Work instructions: Rewrite every line of the listing below, requests included, and shift each coordinate in the answers by adding 92 to both its x and y values.

Data shown:
- - - - - - -

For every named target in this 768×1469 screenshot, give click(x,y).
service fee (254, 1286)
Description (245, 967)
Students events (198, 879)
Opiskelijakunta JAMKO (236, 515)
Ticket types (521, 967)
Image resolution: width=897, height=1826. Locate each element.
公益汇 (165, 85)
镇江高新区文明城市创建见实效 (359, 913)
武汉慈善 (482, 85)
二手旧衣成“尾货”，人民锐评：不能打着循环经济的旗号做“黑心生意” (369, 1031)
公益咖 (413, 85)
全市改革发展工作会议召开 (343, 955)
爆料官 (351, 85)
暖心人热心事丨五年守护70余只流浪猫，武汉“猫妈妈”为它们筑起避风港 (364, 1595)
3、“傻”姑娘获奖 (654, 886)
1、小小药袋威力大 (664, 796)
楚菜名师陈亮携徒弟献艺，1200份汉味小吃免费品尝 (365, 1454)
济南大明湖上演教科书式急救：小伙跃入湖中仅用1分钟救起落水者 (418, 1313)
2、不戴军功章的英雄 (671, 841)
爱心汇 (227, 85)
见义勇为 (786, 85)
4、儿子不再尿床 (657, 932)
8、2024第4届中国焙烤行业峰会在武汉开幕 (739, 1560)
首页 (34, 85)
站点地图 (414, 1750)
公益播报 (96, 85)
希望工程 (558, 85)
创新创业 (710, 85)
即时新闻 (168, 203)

- - - - - - -

Solution to this exercise:
For every named target in this 768×1469 screenshot, give click(x,y).
service fee (346, 1378)
Description (337, 1059)
Students events (290, 971)
Opiskelijakunta JAMKO (328, 607)
Ticket types (613, 1059)
Image resolution: width=897, height=1826. Locate each element.
公益汇 (257, 177)
镇江高新区文明城市创建见实效 (451, 1005)
武汉慈善 (574, 177)
二手旧衣成“尾货”，人民锐评：不能打着循环经济的旗号做“黑心生意” (461, 1123)
公益咖 (505, 177)
全市改革发展工作会议召开 (435, 1047)
爆料官 (443, 177)
暖心人热心事丨五年守护70余只流浪猫，武汉“猫妈妈”为它们筑起避风港 (456, 1687)
3、“傻”姑娘获奖 (746, 978)
1、小小药袋威力大 (756, 888)
楚菜名师陈亮携徒弟献艺，1200份汉味小吃免费品尝 (457, 1546)
济南大明湖上演教科书式急救：小伙跃入湖中仅用1分钟救起落水者 (510, 1405)
2、不戴军功章的英雄 (763, 933)
爱心汇 (319, 177)
见义勇为 (878, 177)
4、儿子不再尿床 (749, 1024)
8、2024第4届中国焙烤行业峰会在武汉开幕 (831, 1652)
首页 (126, 177)
站点地图 (506, 1842)
公益播报 (188, 177)
希望工程 (650, 177)
创新创业 (802, 177)
即时新闻 (260, 295)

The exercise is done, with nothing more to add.